Federal agencies are generating, collecting, and moving vast amounts of data into cloud infrastructures. But how can agency data analysts optimize this data to make it useful and shareable with disparate agencies–especially if their missions complement one another–as well as the general public?
Data sharing between agencies enhances the government’s effectiveness. The Environmental Protection Agency has multiple data-sharing agreements with other government entities, such as the departments of Defense, Energy, and Transportation, while U.S Geological Survey water data might benefit analysts at the Department of Agriculture or the Forest Service.
According to Tommy La, managing director and analytics and data management strategy leader with Accenture Federal, agency tech managers should first make sure they have gone through the proper Authority to Operate (ATO) to secure all of their data before putting it in the cloud. Once in the cloud, they must focus on data governance, data tagging, and aggregation as well as implement the proper disclosure avoidance methods to ensure integrity and confidentiality.
“Before data makes its way into the cloud, there are rigorous controls and security that must be put into place. This is the general process the government goes through to ensure that their applications have the authority to operate,” La said.

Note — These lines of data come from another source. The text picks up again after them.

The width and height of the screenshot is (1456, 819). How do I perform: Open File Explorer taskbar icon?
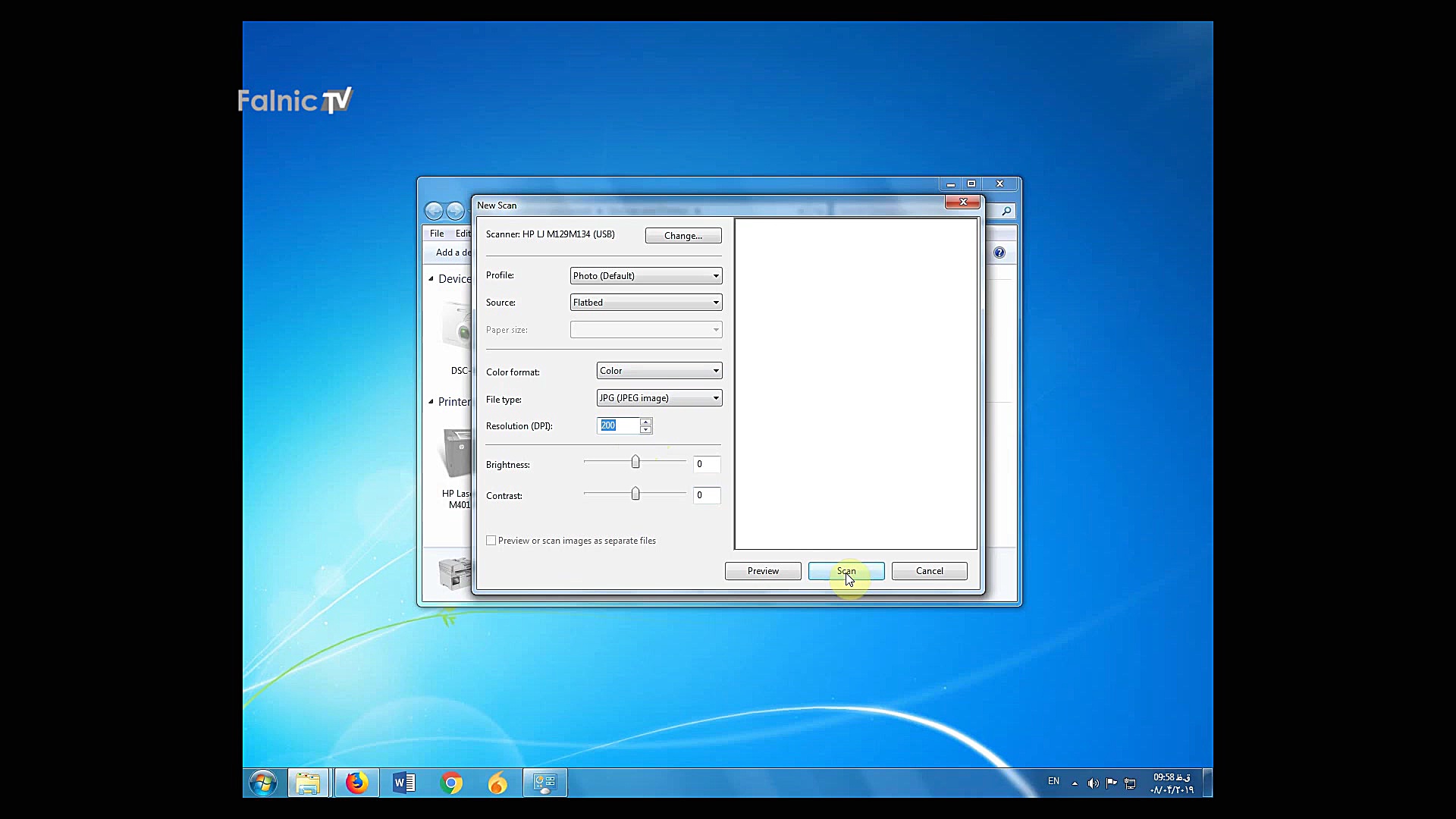click(x=308, y=783)
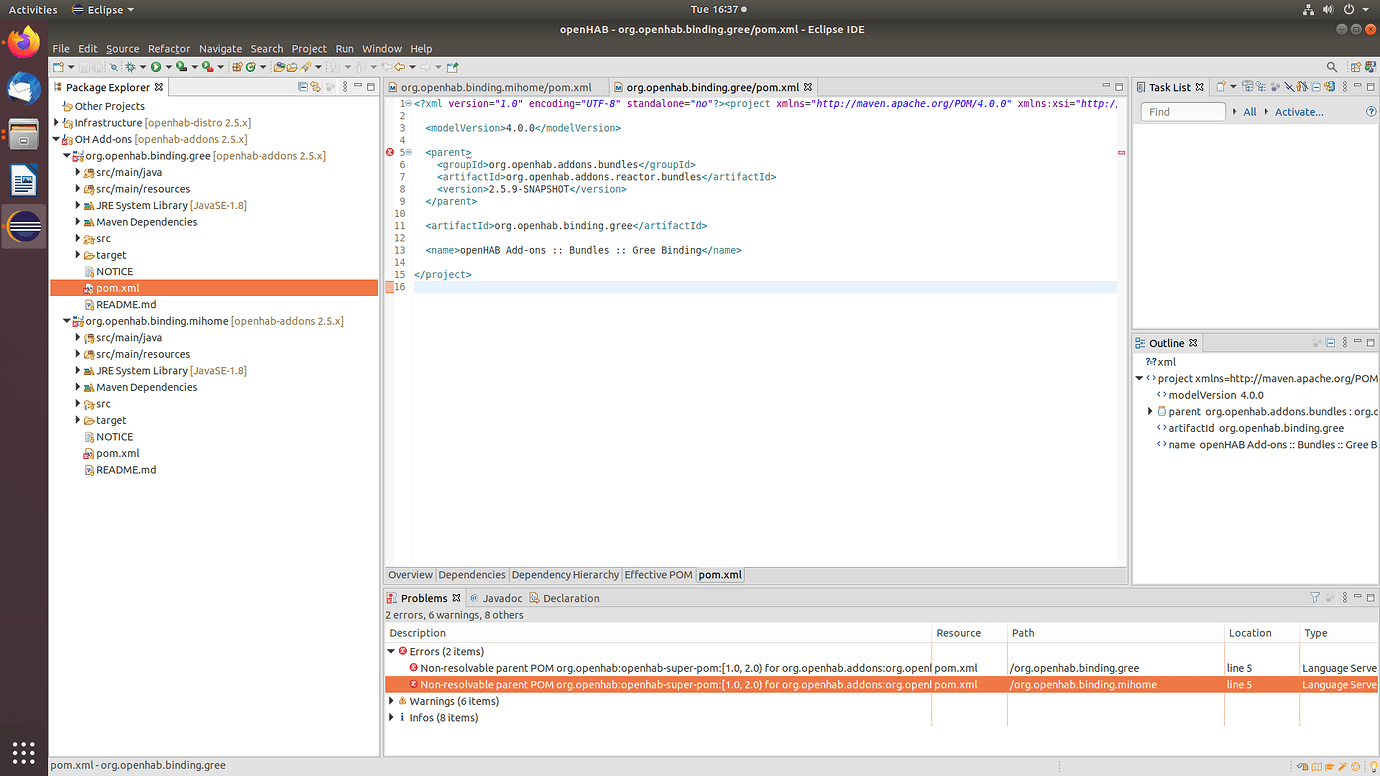1380x776 pixels.
Task: Switch to the Effective POM tab
Action: (x=658, y=575)
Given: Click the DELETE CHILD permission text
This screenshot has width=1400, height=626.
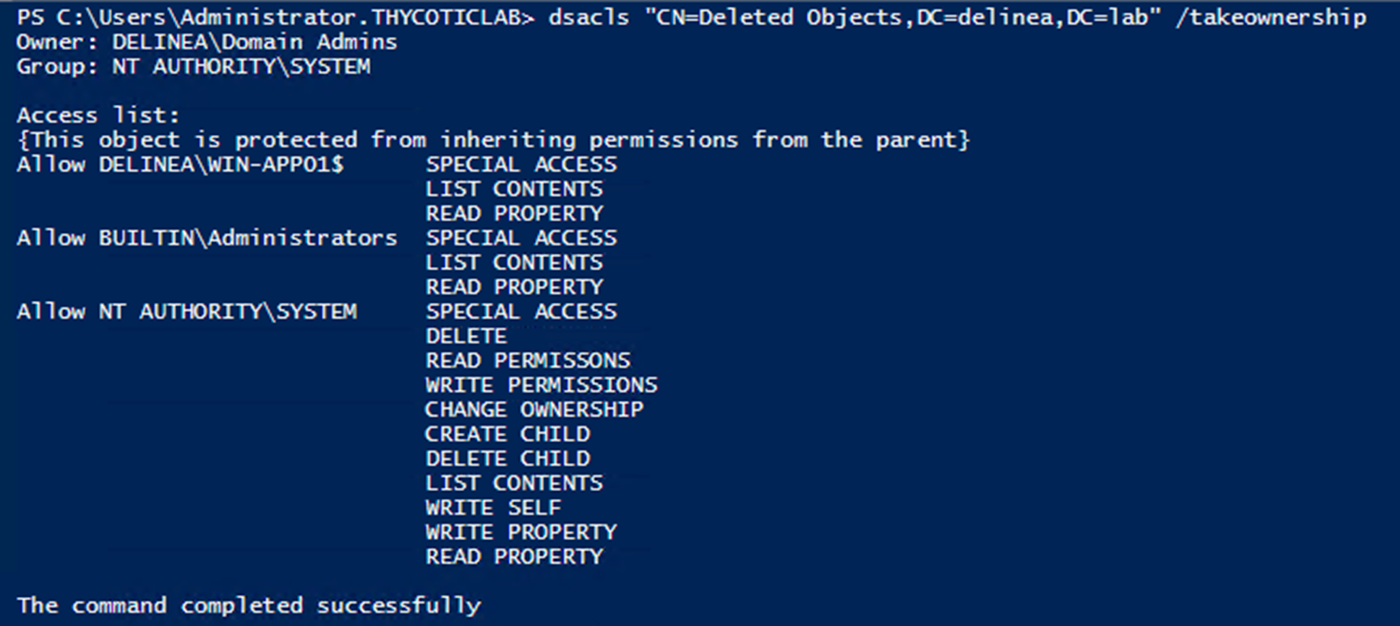Looking at the screenshot, I should tap(507, 459).
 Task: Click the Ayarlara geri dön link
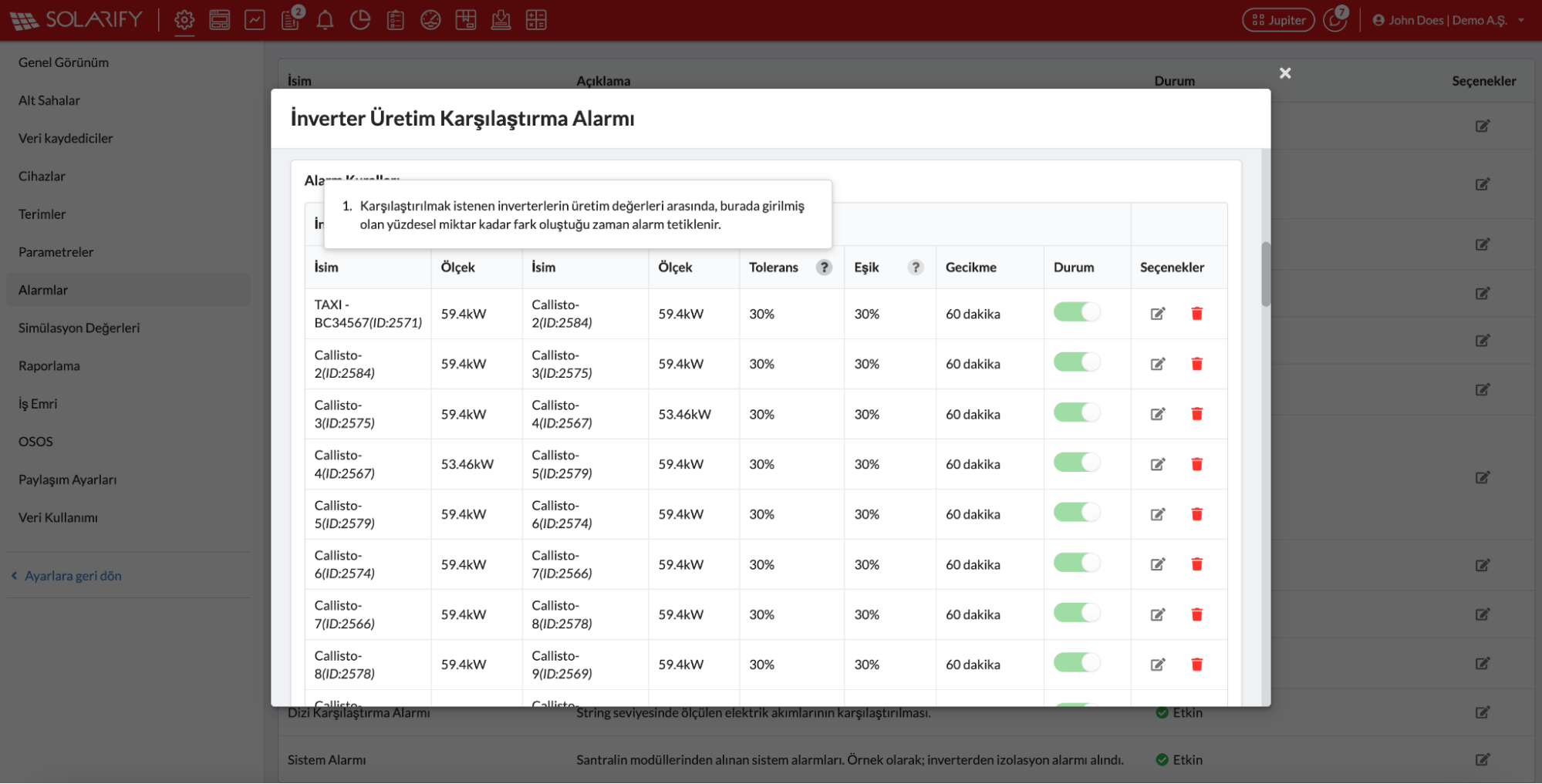click(73, 576)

The ATO basically verifies that the agency has met the controls and security authorization requirements necessary to have a data footprint in the cloud. Ultimately, agency managers want to ensure other government entities and the public that they are being proper stewards of citizen data and other information they collect.
Next, managers must focus on the governance of the data. At this stage, organizations need to ensure that data is properly tagged because tagging provides an agency with the business metadata necessary to find it later.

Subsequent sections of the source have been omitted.